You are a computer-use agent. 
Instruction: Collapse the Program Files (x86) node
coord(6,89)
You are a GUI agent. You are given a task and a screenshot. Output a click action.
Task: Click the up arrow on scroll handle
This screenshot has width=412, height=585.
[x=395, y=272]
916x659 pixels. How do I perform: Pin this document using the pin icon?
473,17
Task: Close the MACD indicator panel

• • • • •

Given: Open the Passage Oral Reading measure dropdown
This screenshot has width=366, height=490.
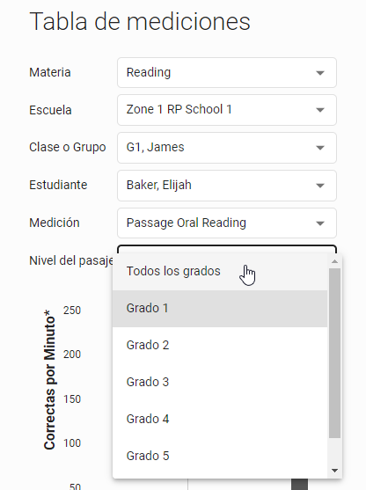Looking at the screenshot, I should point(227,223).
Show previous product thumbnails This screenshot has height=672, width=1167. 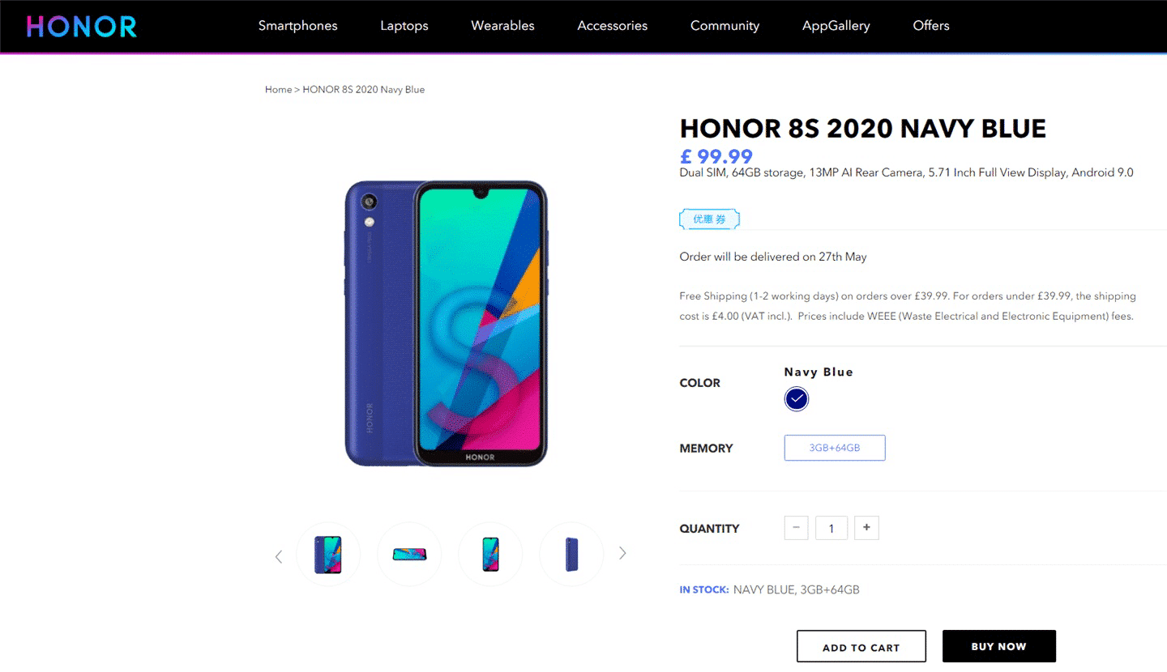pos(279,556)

• • • • •

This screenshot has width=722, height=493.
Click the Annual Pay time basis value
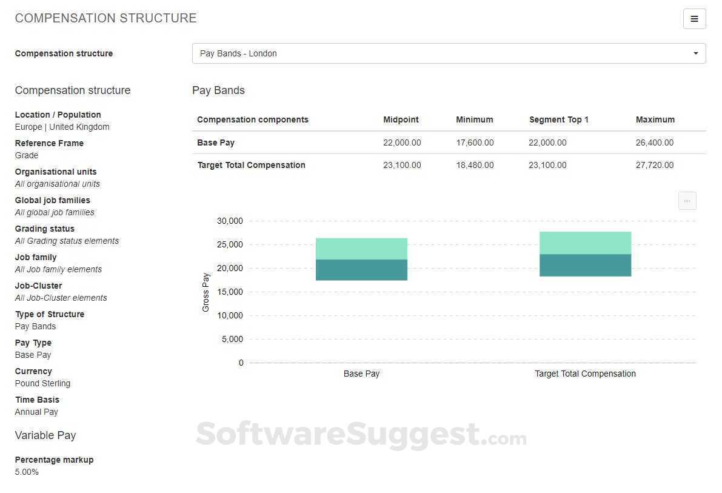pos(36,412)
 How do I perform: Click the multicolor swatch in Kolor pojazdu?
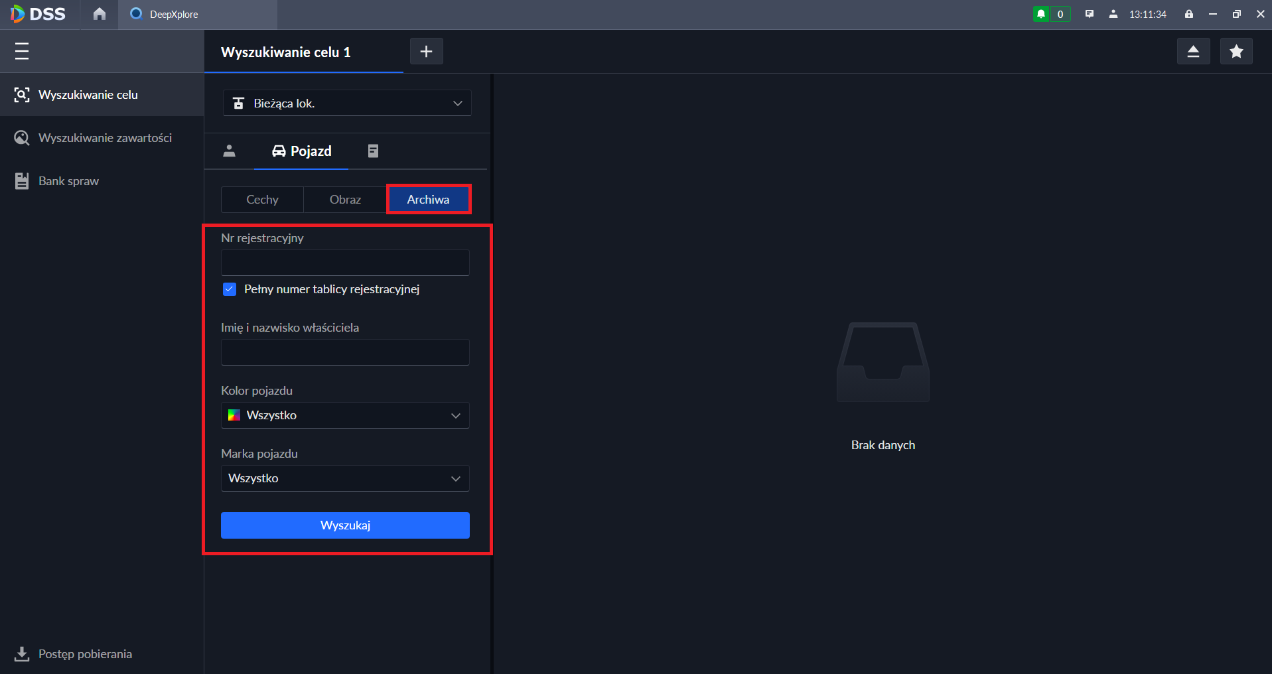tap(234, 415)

• • • • •

> _WHAT YOU ARE ASKED TO DO_
Above are the records; report each line in them that includes the word "agent".

> _OUTPUT OF THE TASK_
You are a computer-use agent. 
You are a GUI agent. You are given a task and a screenshot. Output a click action.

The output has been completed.